┌─ ИСХОДНЫЕ СТРОКИ

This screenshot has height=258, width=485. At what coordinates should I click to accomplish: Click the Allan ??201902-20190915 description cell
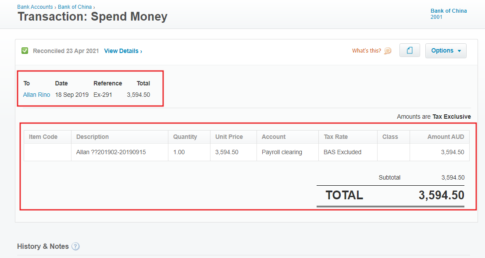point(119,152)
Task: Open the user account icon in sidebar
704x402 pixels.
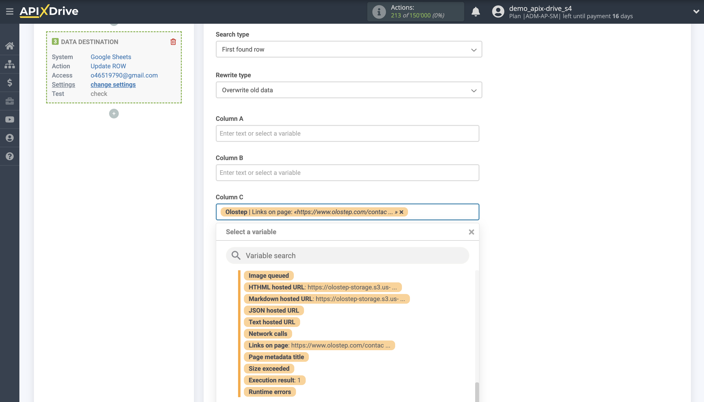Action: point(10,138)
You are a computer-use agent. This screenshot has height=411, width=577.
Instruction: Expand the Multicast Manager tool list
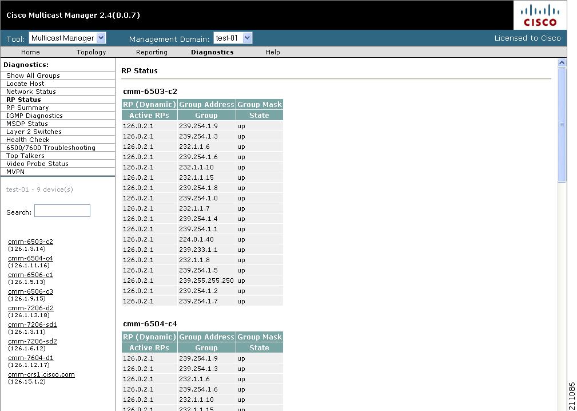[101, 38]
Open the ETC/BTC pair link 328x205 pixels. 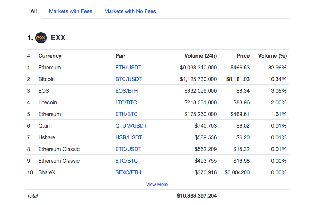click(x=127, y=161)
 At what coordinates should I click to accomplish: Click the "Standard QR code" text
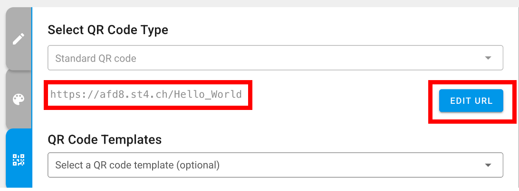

└─
┌─ ИСХОДНЫЕ СТРОКИ

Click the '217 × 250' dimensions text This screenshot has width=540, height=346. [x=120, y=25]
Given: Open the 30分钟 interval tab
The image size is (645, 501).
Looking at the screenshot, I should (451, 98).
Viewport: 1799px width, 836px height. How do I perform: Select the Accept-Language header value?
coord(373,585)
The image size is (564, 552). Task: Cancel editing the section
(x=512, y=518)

└─
┌─ ИСХОДНЫЕ СТРОКИ

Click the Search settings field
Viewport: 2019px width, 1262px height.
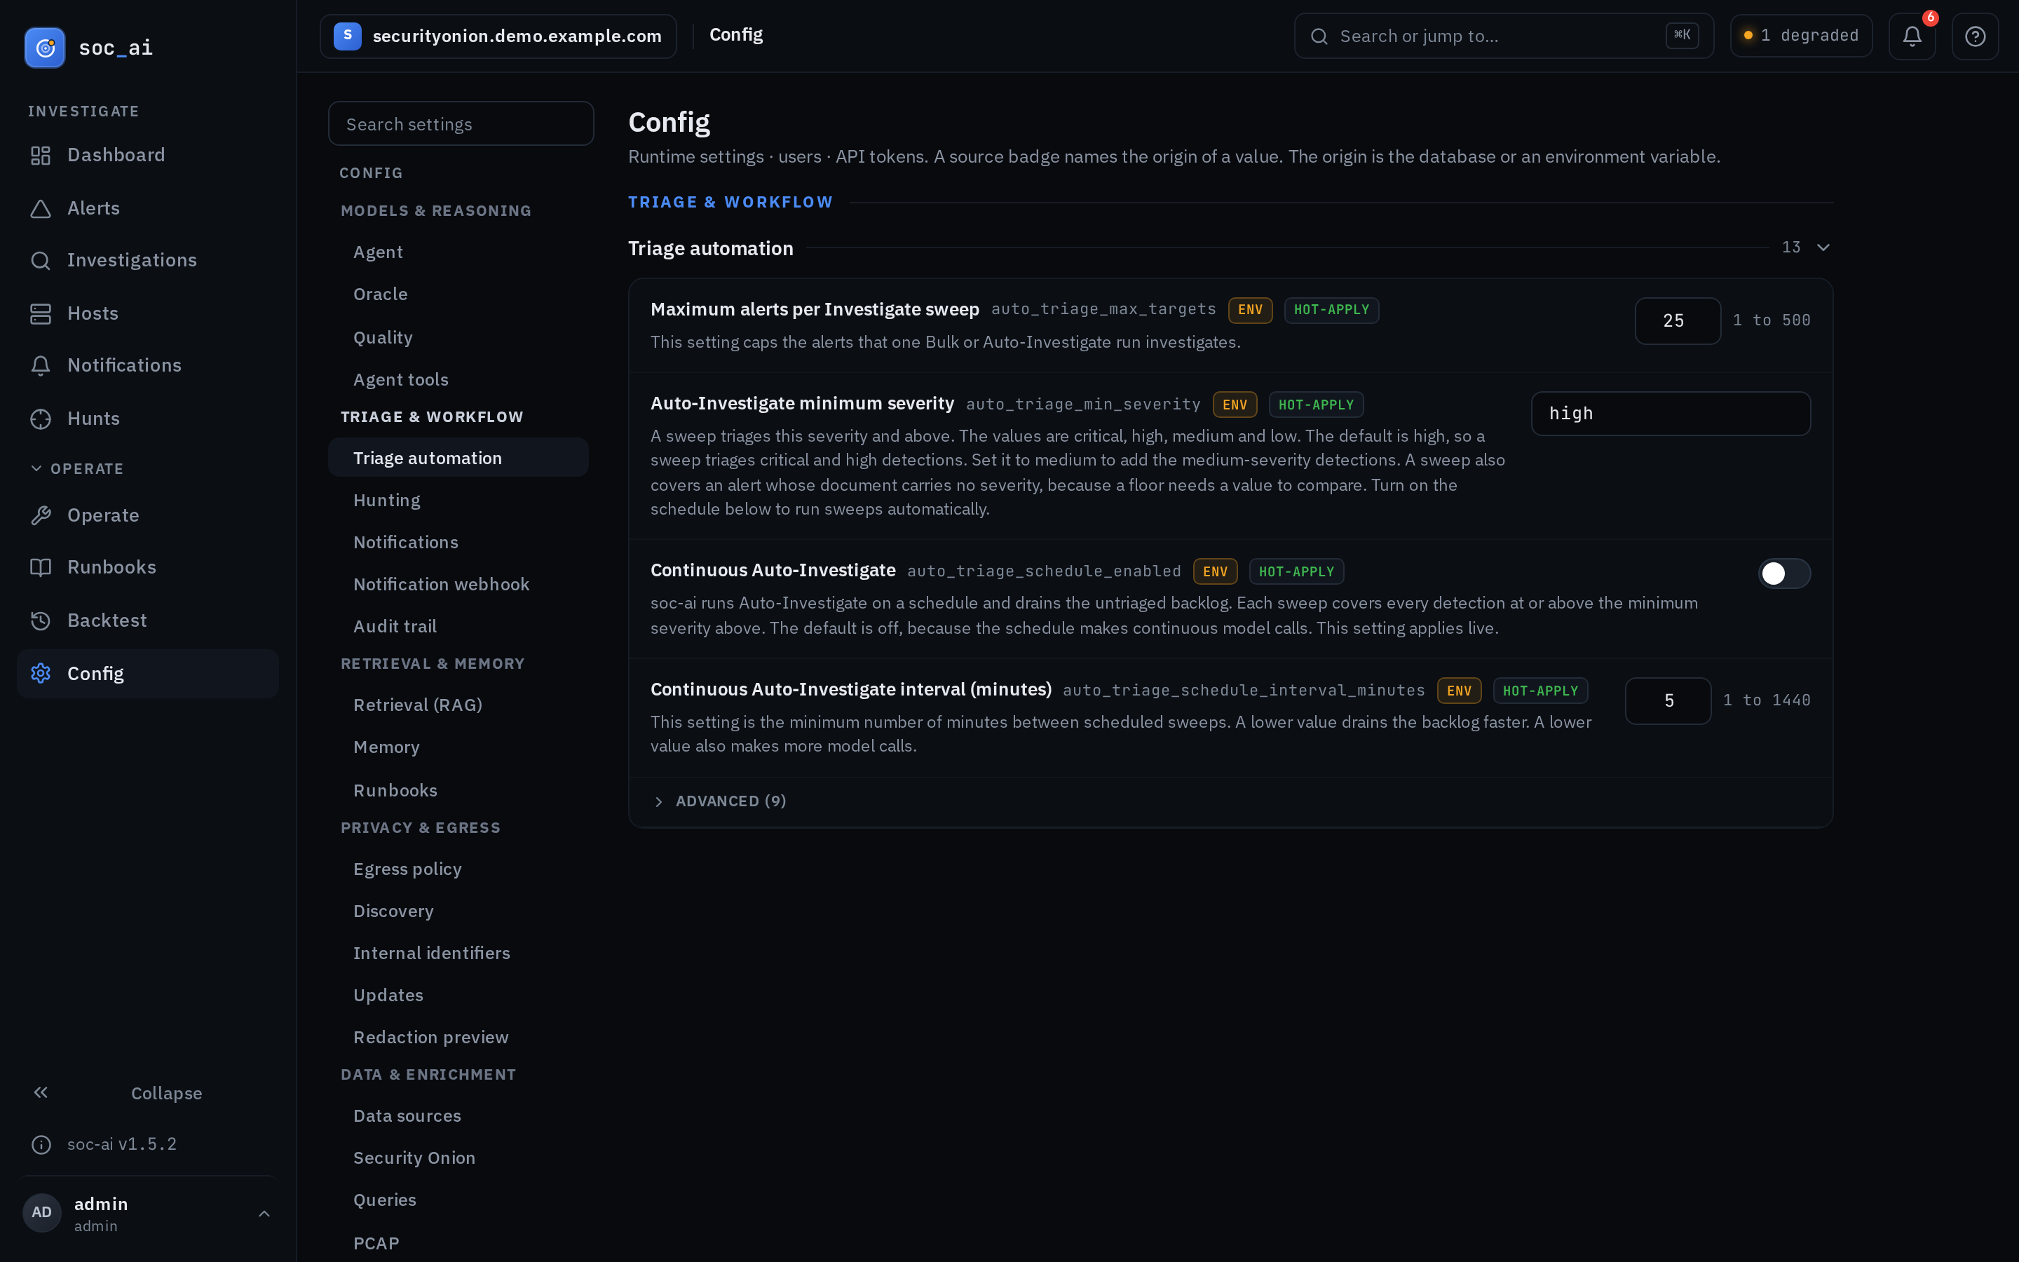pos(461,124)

└─

**УСЛОВИЕ ЗАДАНИЯ**
Приведите в виде JSON-списка строк все строки, начиная со строки с «This screenshot has height=258, width=485.» и заканчивая строкой с «Action: point(10,138)» (обе включительно), по одной на каждую строку и без пустых строк. Картинки в ответ не включайте.

**ИТОГОВЫЙ ОТВЕТ**
[
  "This screenshot has height=258, width=485. At what coordinates should I click to accomplish: Click the Allan ??201902-20190915 description cell",
  "point(119,152)",
  "Task: Open the user account icon in sidebar",
  "704x402 pixels.",
  "Action: point(10,138)"
]